§ **Problem details**: Your answer is to be every line of the material that includes the string "computer".

§ **Recorded data**:
━━━━━━━━━━━━━━━━━━━━

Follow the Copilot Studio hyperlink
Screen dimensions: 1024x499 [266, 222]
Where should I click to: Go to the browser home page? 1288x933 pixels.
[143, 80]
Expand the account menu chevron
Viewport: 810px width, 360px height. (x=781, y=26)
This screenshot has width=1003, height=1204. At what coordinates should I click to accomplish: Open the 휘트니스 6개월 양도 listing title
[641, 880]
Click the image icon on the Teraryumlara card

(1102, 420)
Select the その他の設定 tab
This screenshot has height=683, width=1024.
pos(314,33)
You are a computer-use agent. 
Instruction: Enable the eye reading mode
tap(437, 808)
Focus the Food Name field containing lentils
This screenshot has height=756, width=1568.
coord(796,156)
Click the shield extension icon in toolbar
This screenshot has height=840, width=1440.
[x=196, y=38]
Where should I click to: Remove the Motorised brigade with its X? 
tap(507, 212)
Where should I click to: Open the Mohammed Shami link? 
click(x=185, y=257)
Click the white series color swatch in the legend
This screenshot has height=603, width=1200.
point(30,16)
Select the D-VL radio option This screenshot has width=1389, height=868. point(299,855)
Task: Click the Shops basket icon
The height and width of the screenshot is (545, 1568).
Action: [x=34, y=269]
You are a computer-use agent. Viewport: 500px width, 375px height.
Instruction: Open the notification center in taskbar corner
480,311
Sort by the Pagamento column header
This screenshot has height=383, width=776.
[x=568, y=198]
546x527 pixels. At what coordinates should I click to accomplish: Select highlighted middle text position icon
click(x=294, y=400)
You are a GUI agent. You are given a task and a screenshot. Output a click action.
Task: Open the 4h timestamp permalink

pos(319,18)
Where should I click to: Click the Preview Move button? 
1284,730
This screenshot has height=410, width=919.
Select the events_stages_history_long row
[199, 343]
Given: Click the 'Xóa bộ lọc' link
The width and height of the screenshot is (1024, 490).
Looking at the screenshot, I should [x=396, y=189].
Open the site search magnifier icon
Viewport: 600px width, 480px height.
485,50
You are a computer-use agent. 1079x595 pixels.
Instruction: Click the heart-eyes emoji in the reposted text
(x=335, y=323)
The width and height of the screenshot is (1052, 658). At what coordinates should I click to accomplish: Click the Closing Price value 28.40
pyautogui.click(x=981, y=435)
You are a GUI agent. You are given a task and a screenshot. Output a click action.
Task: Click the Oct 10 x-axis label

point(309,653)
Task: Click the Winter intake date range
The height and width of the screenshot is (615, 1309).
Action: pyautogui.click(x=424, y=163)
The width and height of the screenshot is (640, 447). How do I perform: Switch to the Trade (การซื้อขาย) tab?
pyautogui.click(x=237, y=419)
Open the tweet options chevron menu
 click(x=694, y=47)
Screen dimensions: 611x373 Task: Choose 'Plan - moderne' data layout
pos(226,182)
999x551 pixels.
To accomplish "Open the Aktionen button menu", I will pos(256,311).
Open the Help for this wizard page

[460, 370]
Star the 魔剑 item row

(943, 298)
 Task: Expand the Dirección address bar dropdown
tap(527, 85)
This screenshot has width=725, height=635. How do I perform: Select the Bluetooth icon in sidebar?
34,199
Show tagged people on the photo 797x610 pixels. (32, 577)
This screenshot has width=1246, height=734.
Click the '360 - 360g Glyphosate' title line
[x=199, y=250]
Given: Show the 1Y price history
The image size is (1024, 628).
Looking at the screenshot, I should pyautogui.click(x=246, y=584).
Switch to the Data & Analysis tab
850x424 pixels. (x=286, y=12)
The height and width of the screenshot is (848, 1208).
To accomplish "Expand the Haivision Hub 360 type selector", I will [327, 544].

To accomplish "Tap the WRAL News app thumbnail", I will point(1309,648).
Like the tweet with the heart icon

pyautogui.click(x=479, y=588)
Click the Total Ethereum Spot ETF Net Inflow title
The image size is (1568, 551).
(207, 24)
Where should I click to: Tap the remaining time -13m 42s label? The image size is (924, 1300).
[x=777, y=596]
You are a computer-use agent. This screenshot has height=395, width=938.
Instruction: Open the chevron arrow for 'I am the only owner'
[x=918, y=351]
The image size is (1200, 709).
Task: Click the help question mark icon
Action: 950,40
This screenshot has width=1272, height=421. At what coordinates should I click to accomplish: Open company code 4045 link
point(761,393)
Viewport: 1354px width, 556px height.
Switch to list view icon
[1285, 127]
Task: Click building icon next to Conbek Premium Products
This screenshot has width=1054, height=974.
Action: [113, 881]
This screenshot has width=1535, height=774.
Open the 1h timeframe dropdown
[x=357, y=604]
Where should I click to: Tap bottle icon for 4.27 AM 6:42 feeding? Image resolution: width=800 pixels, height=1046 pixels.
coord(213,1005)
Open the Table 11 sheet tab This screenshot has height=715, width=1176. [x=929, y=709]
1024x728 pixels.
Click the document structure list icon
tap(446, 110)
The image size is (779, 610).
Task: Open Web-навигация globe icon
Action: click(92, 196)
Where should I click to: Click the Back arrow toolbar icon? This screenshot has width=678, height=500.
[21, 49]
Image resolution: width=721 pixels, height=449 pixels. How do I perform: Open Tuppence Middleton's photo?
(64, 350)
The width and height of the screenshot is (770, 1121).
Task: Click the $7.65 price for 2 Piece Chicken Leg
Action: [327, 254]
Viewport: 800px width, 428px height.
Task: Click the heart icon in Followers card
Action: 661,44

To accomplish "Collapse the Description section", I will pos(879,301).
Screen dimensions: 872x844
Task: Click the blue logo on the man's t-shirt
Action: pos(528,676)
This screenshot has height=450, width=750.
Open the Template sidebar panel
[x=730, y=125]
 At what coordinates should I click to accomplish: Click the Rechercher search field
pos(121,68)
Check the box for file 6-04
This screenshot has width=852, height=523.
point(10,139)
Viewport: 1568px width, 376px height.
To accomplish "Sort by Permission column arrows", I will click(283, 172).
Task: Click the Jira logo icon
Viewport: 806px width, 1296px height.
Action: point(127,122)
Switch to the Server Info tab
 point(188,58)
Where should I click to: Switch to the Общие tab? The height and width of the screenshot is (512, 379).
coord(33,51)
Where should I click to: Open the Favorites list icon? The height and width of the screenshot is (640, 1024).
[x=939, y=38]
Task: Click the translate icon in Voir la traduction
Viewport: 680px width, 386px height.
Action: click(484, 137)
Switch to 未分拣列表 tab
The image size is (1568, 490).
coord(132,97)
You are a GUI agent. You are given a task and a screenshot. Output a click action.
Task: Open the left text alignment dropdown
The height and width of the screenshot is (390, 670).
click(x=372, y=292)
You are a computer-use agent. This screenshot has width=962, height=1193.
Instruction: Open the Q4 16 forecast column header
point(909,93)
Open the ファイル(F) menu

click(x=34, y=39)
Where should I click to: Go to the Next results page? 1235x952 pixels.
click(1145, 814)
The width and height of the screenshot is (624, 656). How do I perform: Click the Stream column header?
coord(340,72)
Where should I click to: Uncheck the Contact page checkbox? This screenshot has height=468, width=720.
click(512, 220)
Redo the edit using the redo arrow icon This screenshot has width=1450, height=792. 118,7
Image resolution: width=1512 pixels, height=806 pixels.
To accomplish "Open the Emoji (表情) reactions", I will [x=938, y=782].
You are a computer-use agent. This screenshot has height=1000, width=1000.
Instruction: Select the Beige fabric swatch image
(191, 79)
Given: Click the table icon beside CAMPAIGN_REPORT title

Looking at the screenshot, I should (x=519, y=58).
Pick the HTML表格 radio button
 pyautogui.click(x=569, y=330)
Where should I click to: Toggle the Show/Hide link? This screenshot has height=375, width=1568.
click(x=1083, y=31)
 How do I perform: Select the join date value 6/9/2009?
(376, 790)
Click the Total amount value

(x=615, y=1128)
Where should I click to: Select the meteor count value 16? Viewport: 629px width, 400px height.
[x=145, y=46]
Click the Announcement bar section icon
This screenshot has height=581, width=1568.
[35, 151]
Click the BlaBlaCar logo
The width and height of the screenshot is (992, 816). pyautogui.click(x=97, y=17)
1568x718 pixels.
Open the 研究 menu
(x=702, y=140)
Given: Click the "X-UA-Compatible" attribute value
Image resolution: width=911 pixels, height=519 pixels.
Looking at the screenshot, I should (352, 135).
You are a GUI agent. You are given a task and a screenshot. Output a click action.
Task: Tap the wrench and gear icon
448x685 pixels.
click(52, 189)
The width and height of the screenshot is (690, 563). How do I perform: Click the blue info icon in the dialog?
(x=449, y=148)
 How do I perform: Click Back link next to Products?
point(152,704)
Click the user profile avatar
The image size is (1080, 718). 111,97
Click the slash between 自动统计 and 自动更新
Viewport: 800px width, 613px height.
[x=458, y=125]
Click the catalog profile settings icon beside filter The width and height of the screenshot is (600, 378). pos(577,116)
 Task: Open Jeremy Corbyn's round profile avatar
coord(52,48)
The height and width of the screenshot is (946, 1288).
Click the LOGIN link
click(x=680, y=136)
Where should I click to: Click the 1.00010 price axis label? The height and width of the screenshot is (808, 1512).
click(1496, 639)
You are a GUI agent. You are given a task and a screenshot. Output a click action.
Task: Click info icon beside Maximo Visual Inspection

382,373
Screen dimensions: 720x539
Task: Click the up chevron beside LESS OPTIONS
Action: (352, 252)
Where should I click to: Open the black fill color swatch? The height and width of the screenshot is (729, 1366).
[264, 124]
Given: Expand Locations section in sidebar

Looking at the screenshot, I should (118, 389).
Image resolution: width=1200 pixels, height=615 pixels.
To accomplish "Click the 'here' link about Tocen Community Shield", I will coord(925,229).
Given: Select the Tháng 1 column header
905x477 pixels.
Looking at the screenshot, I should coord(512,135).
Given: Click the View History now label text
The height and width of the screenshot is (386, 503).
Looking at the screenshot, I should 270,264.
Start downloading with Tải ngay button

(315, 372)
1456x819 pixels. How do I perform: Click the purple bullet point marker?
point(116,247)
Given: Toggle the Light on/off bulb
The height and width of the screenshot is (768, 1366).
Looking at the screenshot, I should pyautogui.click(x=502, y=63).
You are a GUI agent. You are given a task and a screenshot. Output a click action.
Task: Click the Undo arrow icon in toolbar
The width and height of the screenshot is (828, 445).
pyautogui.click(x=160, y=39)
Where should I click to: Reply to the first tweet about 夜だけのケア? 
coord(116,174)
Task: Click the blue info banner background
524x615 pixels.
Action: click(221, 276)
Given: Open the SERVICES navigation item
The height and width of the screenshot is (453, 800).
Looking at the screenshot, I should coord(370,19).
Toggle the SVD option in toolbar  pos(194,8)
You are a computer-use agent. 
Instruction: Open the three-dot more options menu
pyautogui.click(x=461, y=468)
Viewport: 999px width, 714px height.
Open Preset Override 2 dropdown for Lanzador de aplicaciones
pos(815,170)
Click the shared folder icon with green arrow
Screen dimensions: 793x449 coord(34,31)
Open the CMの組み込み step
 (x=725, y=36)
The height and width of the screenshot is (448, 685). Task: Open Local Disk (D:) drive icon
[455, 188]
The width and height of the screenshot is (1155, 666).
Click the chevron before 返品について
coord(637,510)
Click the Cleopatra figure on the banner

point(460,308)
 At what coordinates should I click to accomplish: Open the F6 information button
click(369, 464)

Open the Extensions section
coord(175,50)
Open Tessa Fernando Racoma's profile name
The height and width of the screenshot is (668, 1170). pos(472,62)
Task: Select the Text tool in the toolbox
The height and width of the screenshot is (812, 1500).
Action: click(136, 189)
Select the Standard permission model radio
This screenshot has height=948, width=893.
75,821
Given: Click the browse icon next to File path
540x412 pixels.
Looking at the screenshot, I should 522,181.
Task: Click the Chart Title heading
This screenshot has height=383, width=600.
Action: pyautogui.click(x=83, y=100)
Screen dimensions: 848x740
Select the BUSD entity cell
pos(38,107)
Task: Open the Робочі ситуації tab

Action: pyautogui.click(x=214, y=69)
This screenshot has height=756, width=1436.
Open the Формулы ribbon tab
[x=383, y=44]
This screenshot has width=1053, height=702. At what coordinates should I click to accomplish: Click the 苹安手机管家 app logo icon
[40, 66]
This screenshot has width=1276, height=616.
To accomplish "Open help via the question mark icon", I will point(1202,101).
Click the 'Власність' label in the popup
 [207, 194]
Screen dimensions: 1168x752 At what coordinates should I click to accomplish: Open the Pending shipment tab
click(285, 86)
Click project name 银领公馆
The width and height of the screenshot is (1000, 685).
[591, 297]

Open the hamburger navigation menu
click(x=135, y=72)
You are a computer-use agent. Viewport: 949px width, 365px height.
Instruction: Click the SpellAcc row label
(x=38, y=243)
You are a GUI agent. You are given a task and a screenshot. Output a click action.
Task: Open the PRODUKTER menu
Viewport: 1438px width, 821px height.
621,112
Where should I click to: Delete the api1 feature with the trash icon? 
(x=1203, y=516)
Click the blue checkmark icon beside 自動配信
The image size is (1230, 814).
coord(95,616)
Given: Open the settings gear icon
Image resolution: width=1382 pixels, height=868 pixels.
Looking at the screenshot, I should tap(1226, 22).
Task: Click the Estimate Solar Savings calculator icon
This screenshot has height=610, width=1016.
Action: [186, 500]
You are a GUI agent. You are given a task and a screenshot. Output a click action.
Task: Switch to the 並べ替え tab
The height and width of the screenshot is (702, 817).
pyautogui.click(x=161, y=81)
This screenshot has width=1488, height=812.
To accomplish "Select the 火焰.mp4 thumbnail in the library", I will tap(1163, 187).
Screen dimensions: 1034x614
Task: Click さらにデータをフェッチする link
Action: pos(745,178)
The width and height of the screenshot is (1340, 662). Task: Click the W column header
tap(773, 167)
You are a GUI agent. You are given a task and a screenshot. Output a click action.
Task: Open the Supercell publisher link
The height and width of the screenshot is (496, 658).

━━━━━━━━━━━━━━━━━━━━

§ **Expected output**:
You are a computer-use agent. 
You are a computer-use agent. Viewport: 500px width, 375px height.
You are a computer-use agent. 1079x595 pixels.
You are a computer-use agent. This screenshot has height=395, width=938.
You are a computer-use agent. This screenshot has width=962, height=1193.
You are a computer-use agent. This screenshot has height=1000, width=1000.
You are a computer-use agent. 
You are a computer-use agent. Viewport: 949px width, 365px height.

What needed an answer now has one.